When I read stories my imagination sinks into a profound stupor. Everything seems too dull and tame; when I write, everything picks up, life grows gay again, and I have the deuce of a good time.

No, I don't consider them "tools of my trade." I don't consider I have a trade nor any tools. The first novel I ever wrote was because I couldn't find a novel that I enjoyed reading; the last one I write will be written for the same reason.

Booth Tarkington: I shall have to leave these answers pretty indefinite. The answer to each differs with every story. As a reader every one, I imagine, has, when a village church is mentioned, the image of some village church he has seen—or I should say, more probably, that is, a thin haze of a fragment of some village church.

An author forming too many images of course fatigues the reader.

W. C. Tuttle: I have always been afraid of paying too much attention to other authors' work, for fear that I might absorb some of their traits. A few years ago I was a newspaper cartoonist and I have often found myself unconsciously using another artist's technique. It was not because I desired to do this, but because I admired his style. Perhaps we are all copyists, as far as that is concerned, and I believe it would be easy to adopt some favorite author's style of writing.

There are certain kinds of stories which lure me on to long periods of reading. Give me a tale of the days of old, with plumed knights, stage-coaches drifting over muddy roads, tavern brawls, etc., and I'm useless until the end of the story. I can fairly smell the tap-room, hear the rattle of dice and the clash of swords. It is more like a moving picture than a tale of fiction.

I often envy the writers of these tales. To me this is "real" fiction. My mind sometimes flashes back to the author and I wonder if he enjoyed the writing as I did the reading.
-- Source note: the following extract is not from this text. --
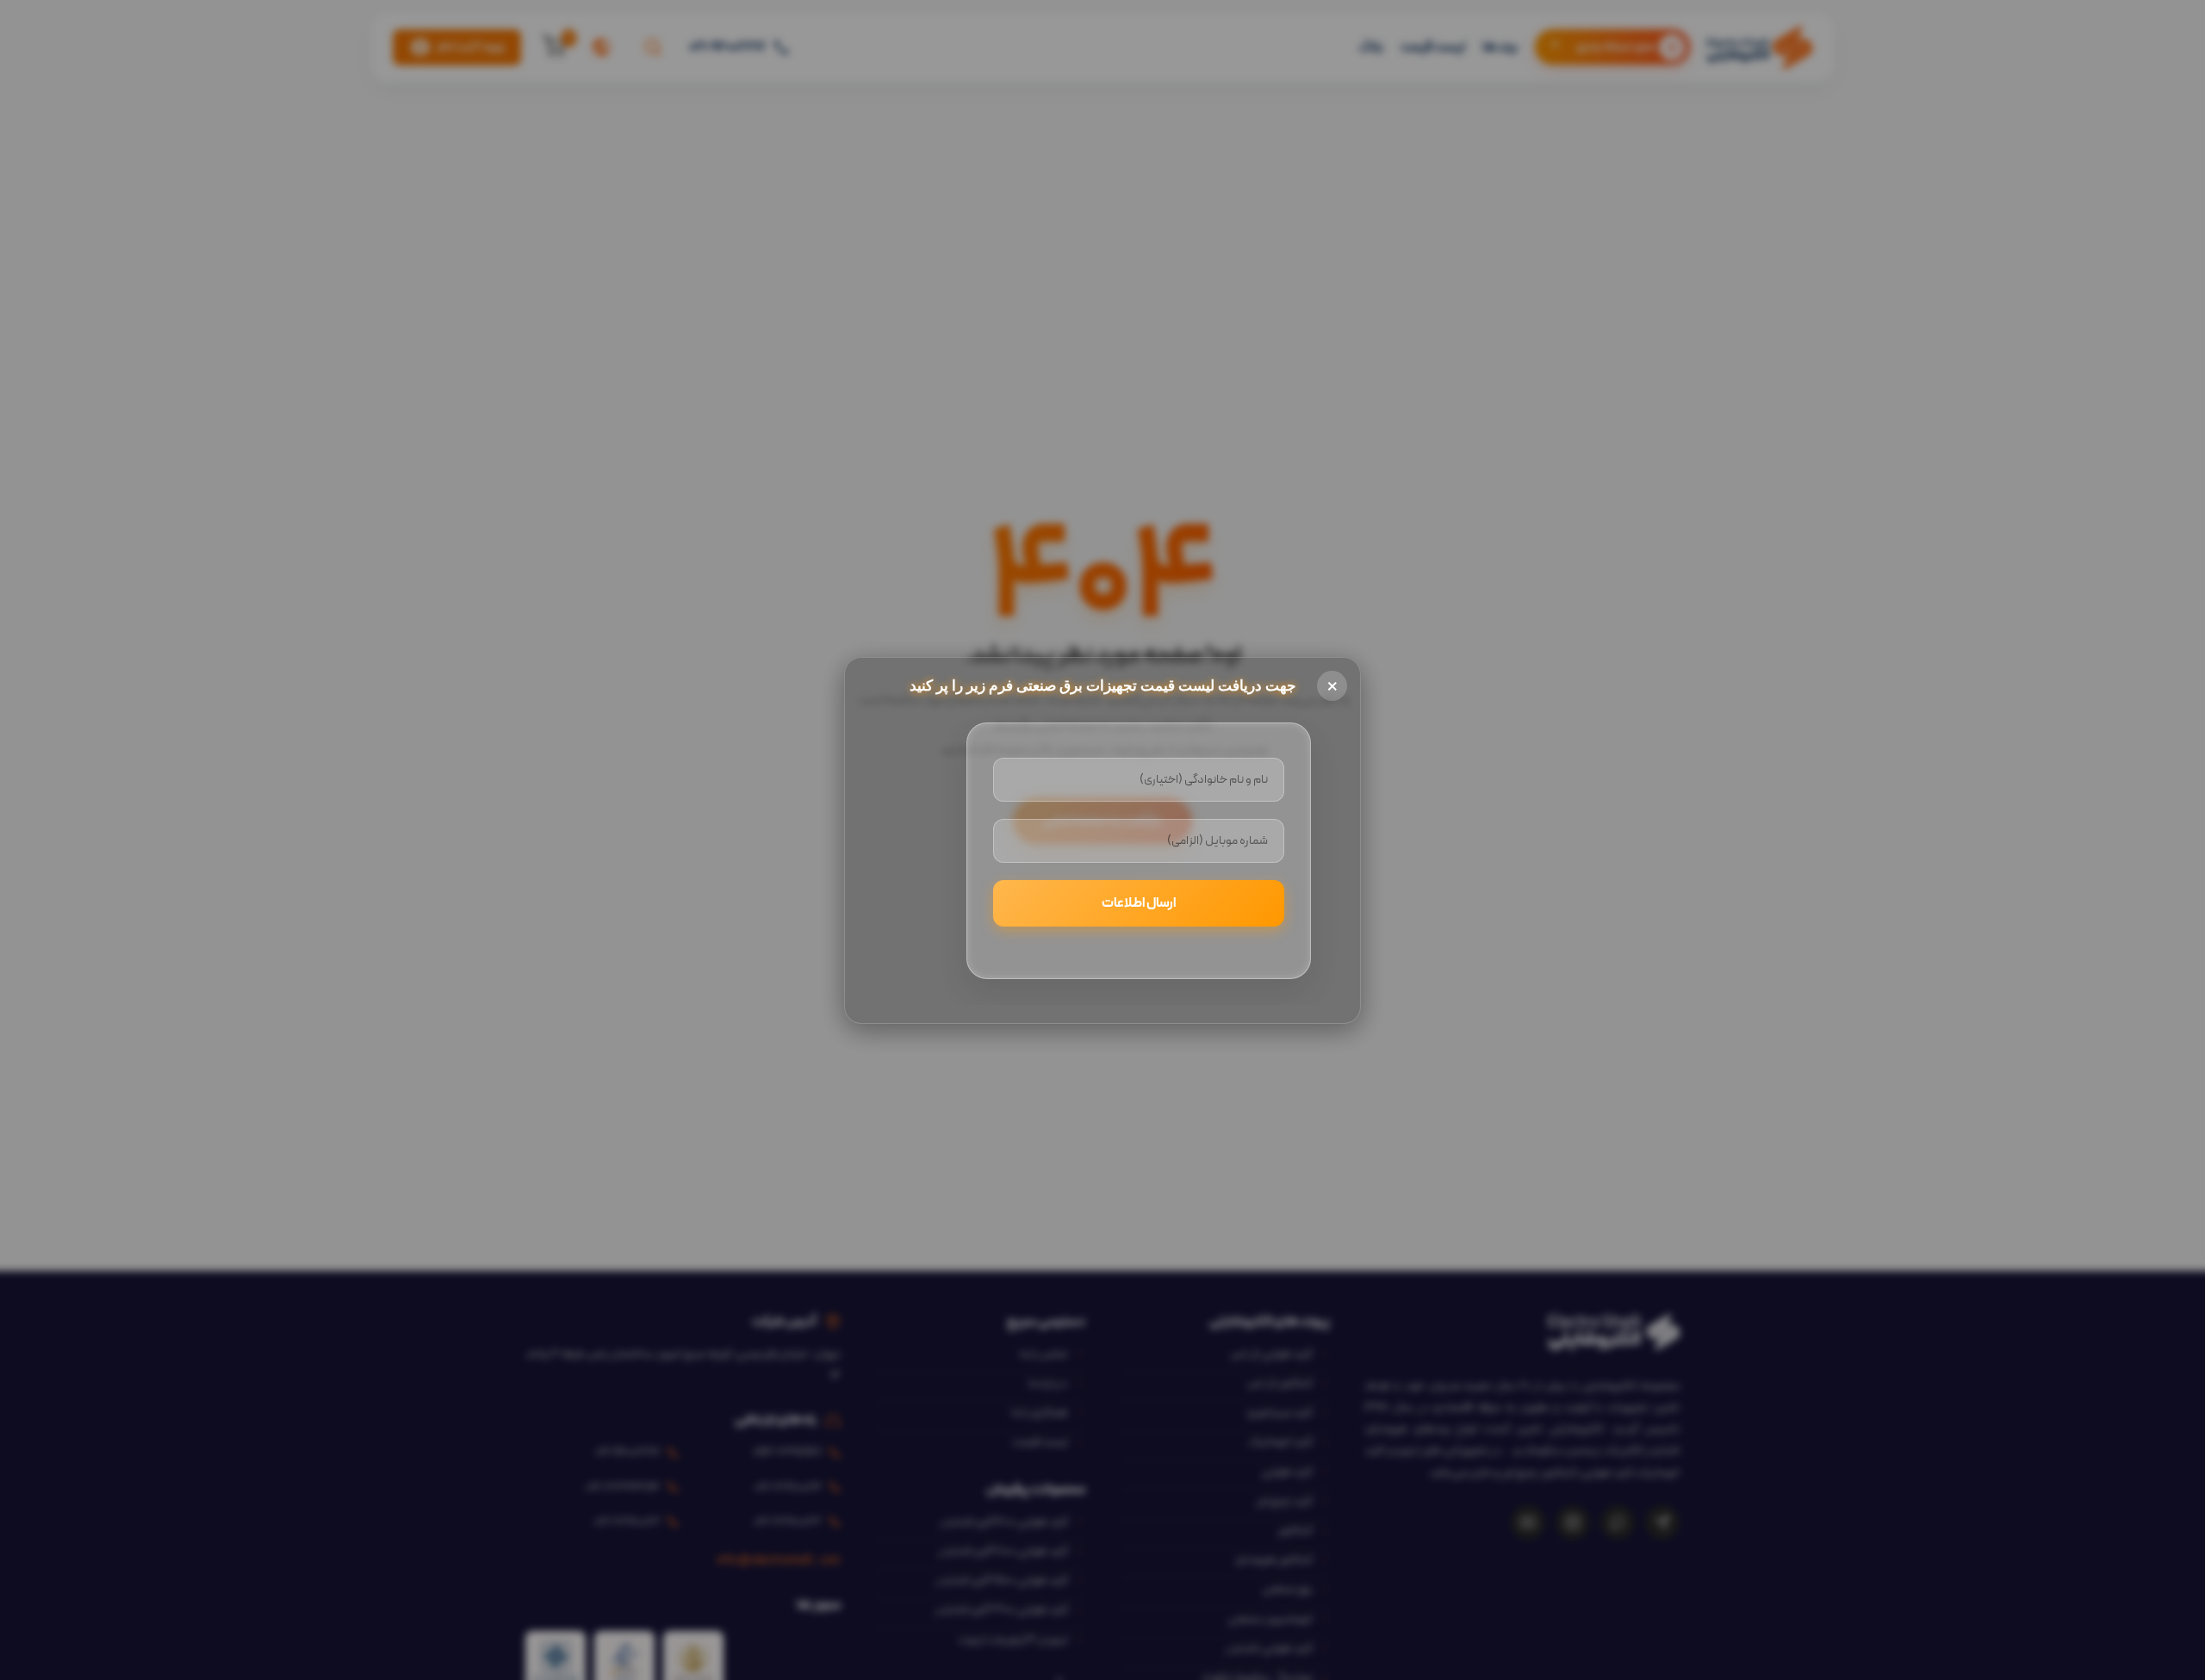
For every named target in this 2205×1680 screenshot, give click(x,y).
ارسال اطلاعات (1139, 903)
I think that in many cases I improve upon the author's description. If it is a coach team I can see in a flash just the size and color of the horses, the general appearance of the coach, the contour of the road. It appears like a moving picture, if you know what I mean. Such detail as the jolting of the coach, the creaking of harness; little details that no author would stop to describe, I see and hear them in my own story, but would never think to burden the reader with such small detail. Yet, I wonder if it isn't the little detail that makes a good story.

Somehow I always draw a mental picture of the author at work on that certain story, and I wonder if he planned it all out before putting it on paper. Did he know what the ending would be? Where and how did he get the idea in the first place?

It appears to me that an author must see things in color, with detail clear, in order to convince the reader. A blurred image will not reproduce clear. I have managed to cover a bad piece of drawing with technique, but I have never seen a bad piece of writing that could be concealed in a mass of words. When my mental picture becomes foggy I quit writing until it clears. At times I have two or more stories under way, and when one gets blurred I take another. I have never found them all out of focus, and it has saved me hours of waste time.